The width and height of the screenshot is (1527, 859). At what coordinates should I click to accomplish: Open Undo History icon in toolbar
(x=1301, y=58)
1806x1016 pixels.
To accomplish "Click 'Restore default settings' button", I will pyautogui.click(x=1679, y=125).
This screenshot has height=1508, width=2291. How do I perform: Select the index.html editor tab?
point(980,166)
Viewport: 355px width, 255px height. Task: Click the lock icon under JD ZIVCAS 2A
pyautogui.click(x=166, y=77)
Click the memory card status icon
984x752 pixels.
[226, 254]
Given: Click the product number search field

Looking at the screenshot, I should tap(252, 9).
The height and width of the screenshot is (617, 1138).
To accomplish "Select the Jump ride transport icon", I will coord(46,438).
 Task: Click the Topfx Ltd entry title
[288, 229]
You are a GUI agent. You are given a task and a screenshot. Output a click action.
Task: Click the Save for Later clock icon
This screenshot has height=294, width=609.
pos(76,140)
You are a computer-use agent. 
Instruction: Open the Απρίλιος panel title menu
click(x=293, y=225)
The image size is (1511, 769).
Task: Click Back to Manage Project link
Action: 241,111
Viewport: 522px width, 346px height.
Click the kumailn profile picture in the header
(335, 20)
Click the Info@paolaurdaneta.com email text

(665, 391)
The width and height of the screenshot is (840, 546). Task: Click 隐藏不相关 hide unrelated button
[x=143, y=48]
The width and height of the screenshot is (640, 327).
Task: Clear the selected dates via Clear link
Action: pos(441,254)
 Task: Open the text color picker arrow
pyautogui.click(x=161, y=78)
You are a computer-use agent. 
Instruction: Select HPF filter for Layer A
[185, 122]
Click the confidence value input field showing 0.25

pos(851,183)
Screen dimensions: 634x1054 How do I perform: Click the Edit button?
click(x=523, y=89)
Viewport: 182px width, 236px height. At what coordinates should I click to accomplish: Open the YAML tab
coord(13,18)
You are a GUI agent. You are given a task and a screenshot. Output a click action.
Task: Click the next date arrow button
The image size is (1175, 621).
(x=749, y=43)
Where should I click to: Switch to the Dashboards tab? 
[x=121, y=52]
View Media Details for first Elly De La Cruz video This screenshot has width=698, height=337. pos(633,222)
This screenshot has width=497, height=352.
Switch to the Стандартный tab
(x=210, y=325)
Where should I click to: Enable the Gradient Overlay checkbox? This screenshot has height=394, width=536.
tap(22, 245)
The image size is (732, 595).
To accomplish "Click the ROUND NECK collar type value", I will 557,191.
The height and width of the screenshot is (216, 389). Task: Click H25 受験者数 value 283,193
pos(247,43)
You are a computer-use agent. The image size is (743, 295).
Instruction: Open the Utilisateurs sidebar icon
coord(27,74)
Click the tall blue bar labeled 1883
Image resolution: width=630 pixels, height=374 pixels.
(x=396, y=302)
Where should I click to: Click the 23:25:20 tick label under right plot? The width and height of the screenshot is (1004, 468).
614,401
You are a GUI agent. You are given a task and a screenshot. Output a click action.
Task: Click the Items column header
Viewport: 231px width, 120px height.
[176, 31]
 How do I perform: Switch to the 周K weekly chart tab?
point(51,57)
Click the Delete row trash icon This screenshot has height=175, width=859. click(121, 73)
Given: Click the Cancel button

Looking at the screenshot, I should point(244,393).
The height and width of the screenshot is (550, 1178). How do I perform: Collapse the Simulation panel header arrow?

━━━━━━━━━━

▶ _REQUEST_:
From the records above, pick out and copy every line that contains the word "perform". Matches count only when the letters are in the same case.

▶ _OUTPUT OF THE EXERCISE_:
This screenshot has height=1508, width=2291. How do I perform: Select the index.html editor tab?
Screen dimensions: 634x1054 How do I perform: Click the Edit button?
 How do I perform: Switch to the 周K weekly chart tab?
The height and width of the screenshot is (550, 1178). How do I perform: Collapse the Simulation panel header arrow?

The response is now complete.